Open lsabouri74 opened 5 years ago
I cannot reproduce all of your results:
$ tesseract Failfile.tiff - --psm 0
Page 1
Page number: 0
Orientation in degrees: 0
Rotate: 0
Orientation confidence: 4.77
Script: Cyrillic
Script confidence: 0.46
Page 2
Page number: 1
Orientation in degrees: 0
Rotate: 0
Orientation confidence: 1.42
Script: Cyrillic
Script confidence: 1.52
Page 3
Page number: 2
Orientation in degrees: 0
Rotate: 0
Orientation confidence: 15.43
Script: Latin
Script confidence: 7.78
Page 4
Page number: 3
Orientation in degrees: 0
Rotate: 0
Orientation confidence: 17.69
Script: Latin
Script confidence: 22.50
I can reproduce the bad result for page 1, so that looks like a bug.

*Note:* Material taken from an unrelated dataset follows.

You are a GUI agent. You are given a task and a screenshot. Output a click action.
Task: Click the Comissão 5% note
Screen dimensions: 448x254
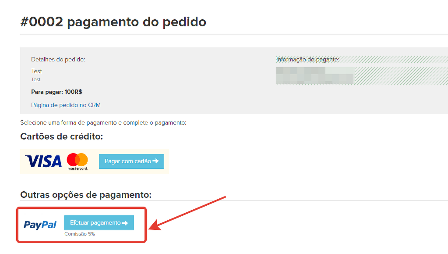[79, 234]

I have the same result as you if I don't specify any languages... Is that normal? I guess selecting the right language has some effect on OSD... See below command and result when using -l eng:
tesseract.exe Failfile.tiff - --psm 0 -l eng
Warning, detects only orientation with -l eng
Page 1
Page number: 0
Orientation in degrees: 270
Rotate: 90
Orientation confidence: 250.00
Script: Latin
Script confidence: -nan(ind)
Page 2
Page number: 1
Orientation in degrees: 270
Rotate: 90
Orientation confidence: 250.00
Script: Latin
Script confidence: -nan(ind)
Page 3
Page number: 2
Orientation in degrees: 270
Rotate: 90
Orientation confidence: 250.00
Script: Latin
Script confidence: -nan(ind)
Page 4
Page number: 3
Orientation in degrees: 270
Rotate: 90
Orientation confidence: 250.00
Script: Latin
Script confidence: -nan(ind)
Even with tesseract Failfile.tiff - --psm 0 -l eng
I always get the right orientation.
Don't use --psm 0 -l <lang>
with the tessdata_best or tessdata_fast repos. OSD uses the legacy engine and needs a legacy model. All model in these repos doesn't have legacy data.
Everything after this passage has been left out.